Most relevant among them is the title track, whose opening screams for our attention long before 2020.
"The pestilence is coming, there's no use in your running," Walpole says. "It's useless as resistance, You can"t hide from existence, and it's only a matter of time."
We now of course know exactly how much time: the fourteen years between the album's release and the outbreak of the coronavirus. Walpole's predictions did not stop there, however, as the song goes on to foresee other details of our current plight.
"The virus it spread, fifty six lay dead," he states, having naively expected that a double digit fatality count would shock people into taking the pestilence seriously.
Now that more than 130,000 lives have been taken by the current virus, the prediction of 56 sounds not at all alarming. Nevertheless, Walpole showed enough foresight to know that the national health groups would be unable to handle the pestilence, referencing the CDC (Council on Disease Control) in the last verse.
Because the aforementioned was at a loss as how to counter the virus, the song ends with much the same hopelessness we are experiencing now.
"Easy come was not easy go," Walpole says. " There was a time when I thought that I had some control over my destiny, but I've got no control over my destiny. "
As for the rest of the songs on The Pestilence Is Coming, their connection to today's plight is more indirect. Most of them encourage distancing, especially the single "Social Club." Its clear message is that, in order to avoid such evils as plagues, you best avoid parties and any other places with crowds.

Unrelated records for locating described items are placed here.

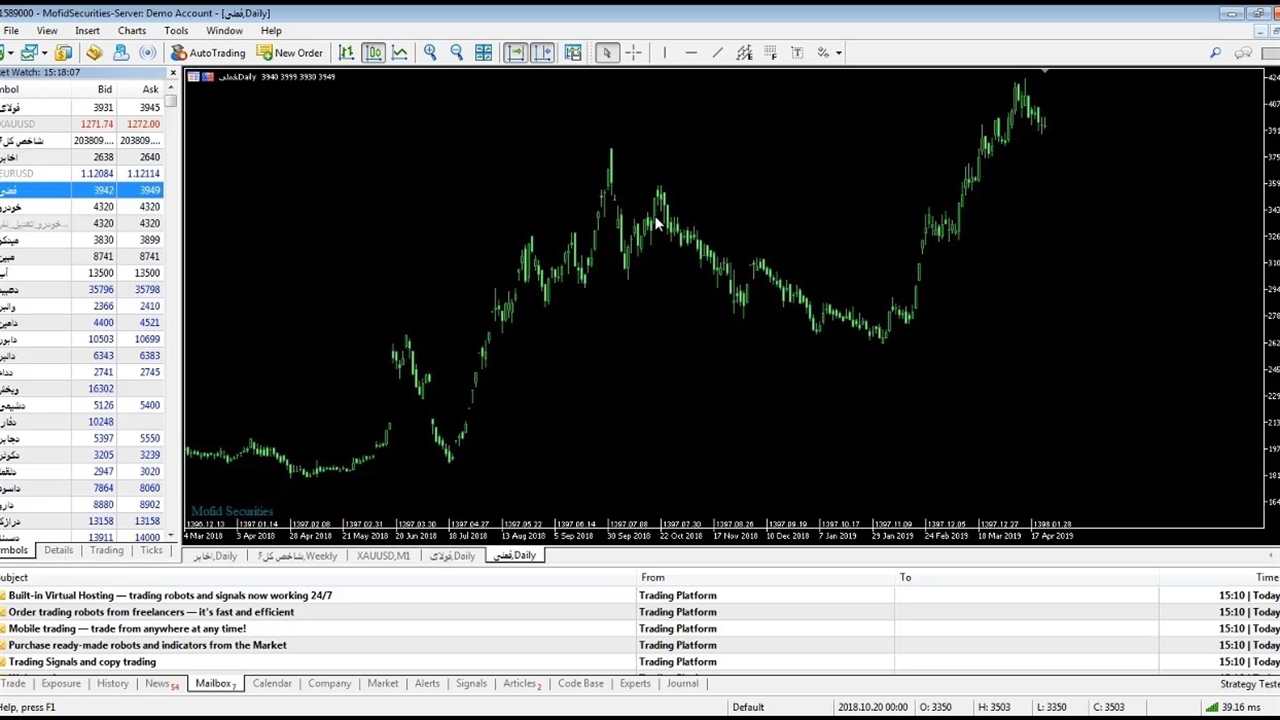The width and height of the screenshot is (1280, 720).
Task: Click the New Order button
Action: tap(290, 53)
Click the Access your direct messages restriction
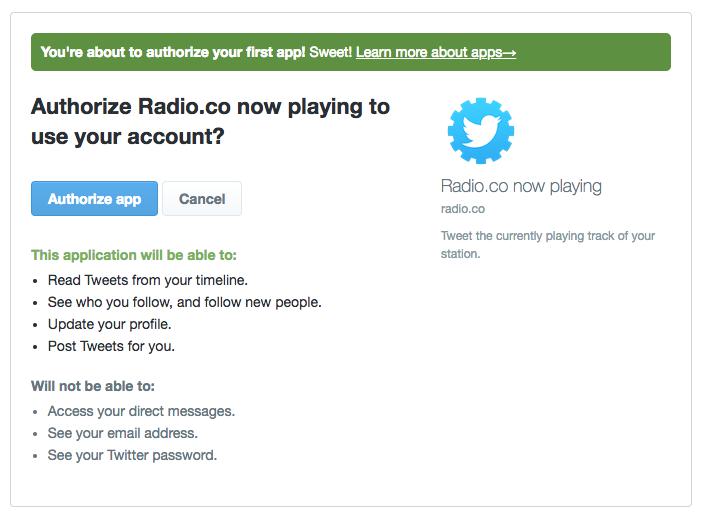 click(141, 411)
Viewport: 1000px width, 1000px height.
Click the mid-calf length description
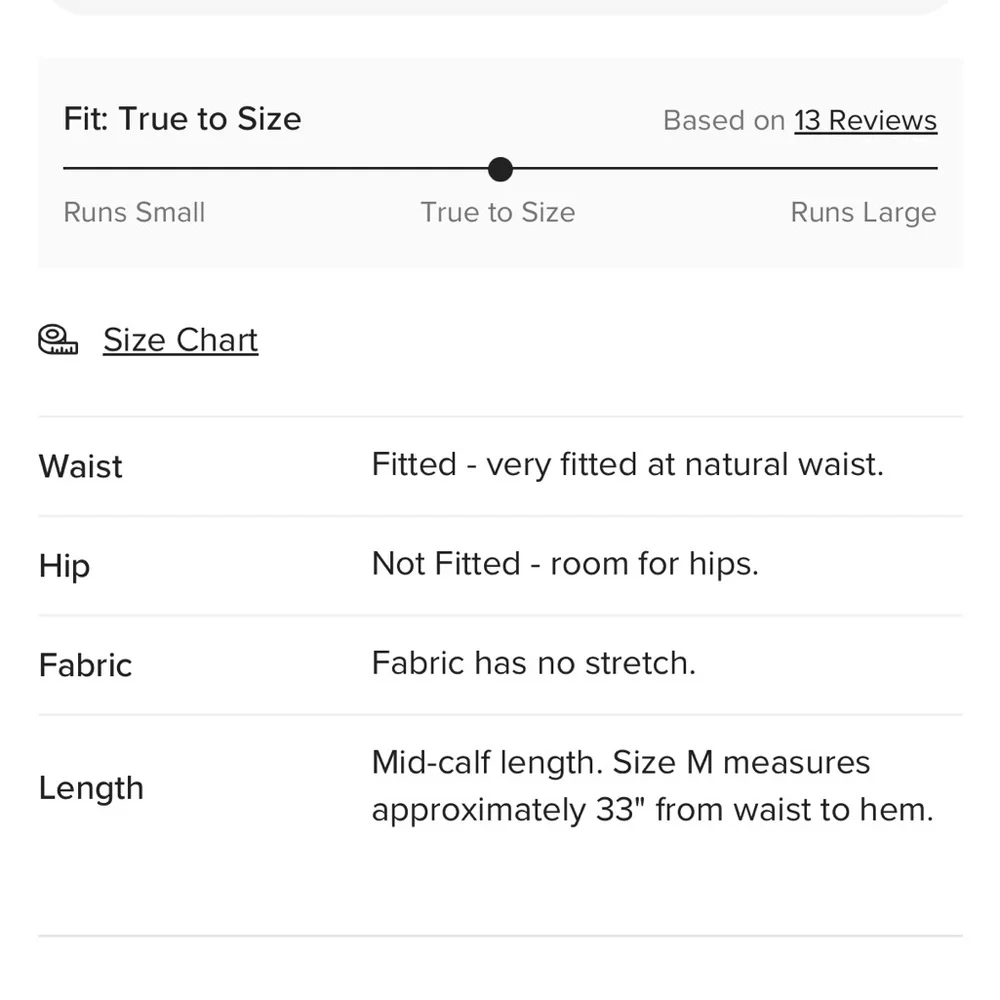(650, 785)
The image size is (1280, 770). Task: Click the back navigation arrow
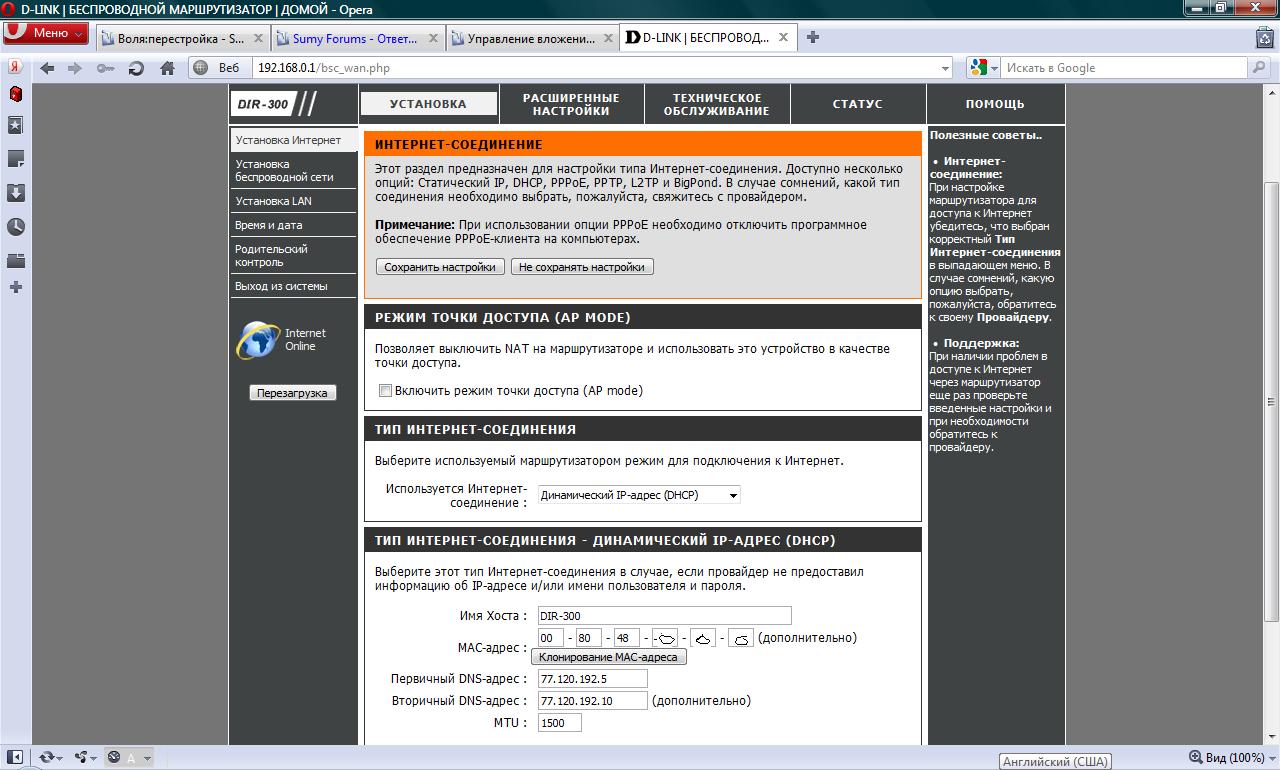[x=46, y=68]
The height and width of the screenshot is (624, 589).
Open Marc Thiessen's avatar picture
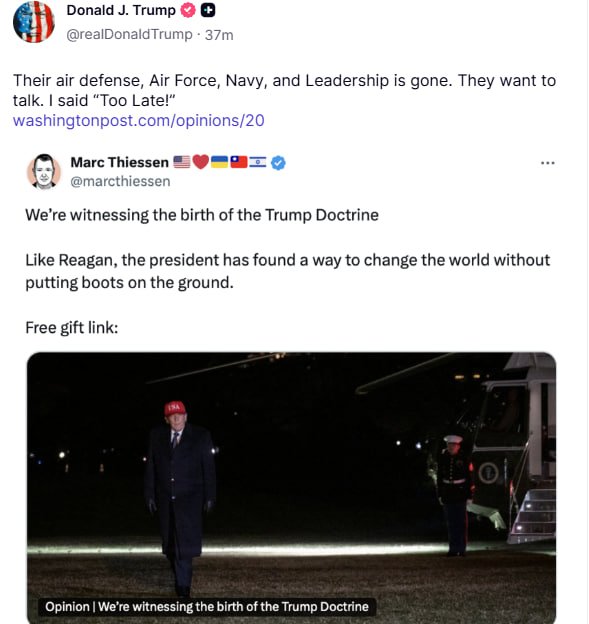(x=44, y=172)
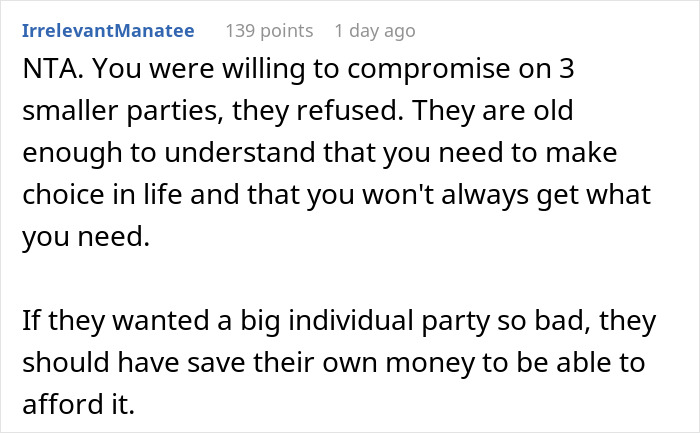Open the "1 day ago" timestamp permalink
Viewport: 700px width, 433px height.
click(375, 31)
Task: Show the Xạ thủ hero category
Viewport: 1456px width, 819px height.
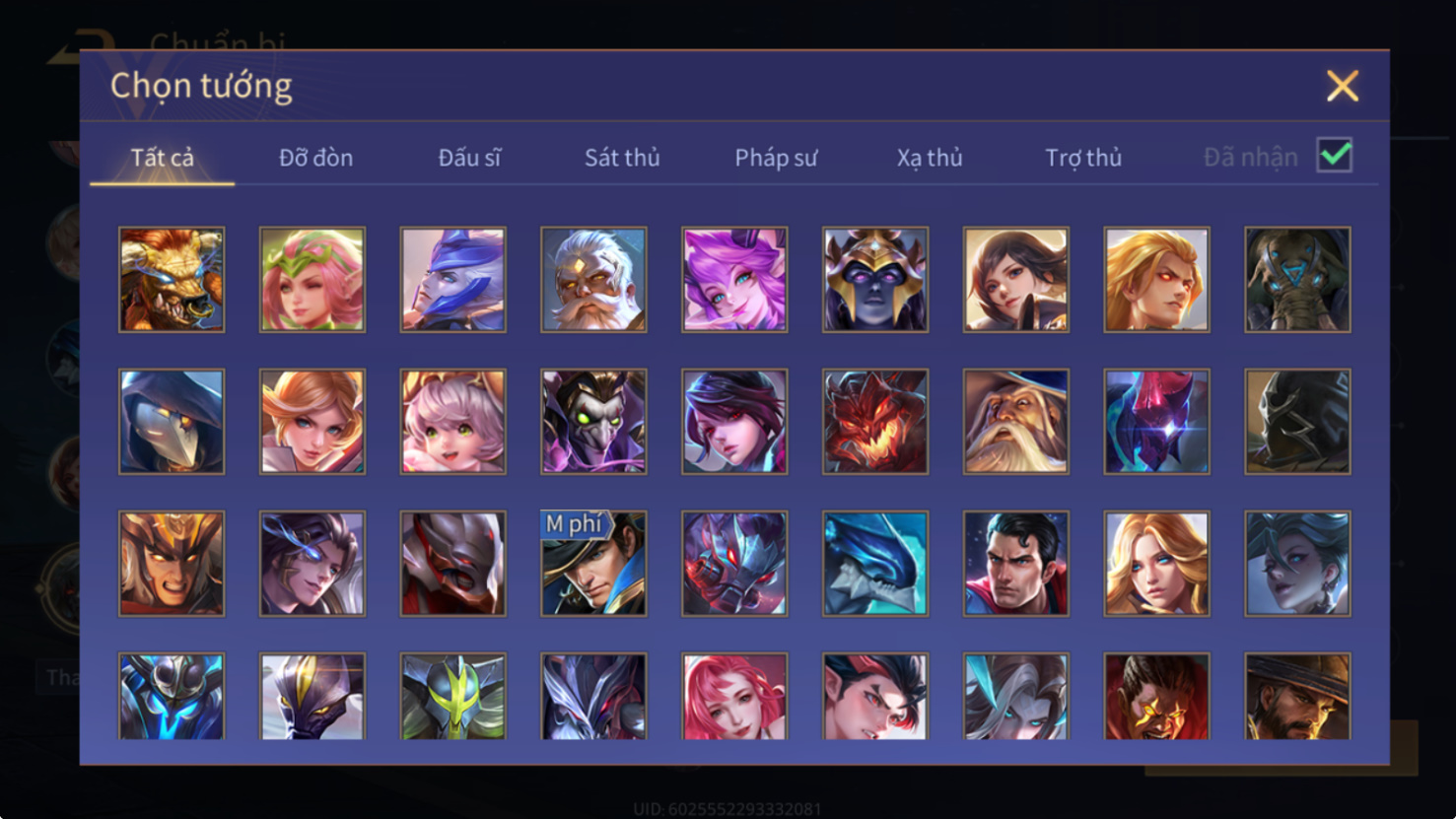Action: coord(930,158)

"I've found a better (safer) place for me, and that place is called alone," comes from " Hitch 'em Up, " which reinforces the idea of self-quarantine.
The Minor Leagues even allude to our Northern neighbors who, it turns out, have avoided the devastation we have suffered from COVID-19. "French Canadia" and " Montreal, " as well as "Expatriates," foretell an urge to flee to Canada in hopes of escaping the plague.
The band went on to record just two more albums, and Ben Walpole himself returned to a career in journalism. As a news reporter he can cover the plague as it happens, although his current work will never be as musical or as prescient as his 2006 version.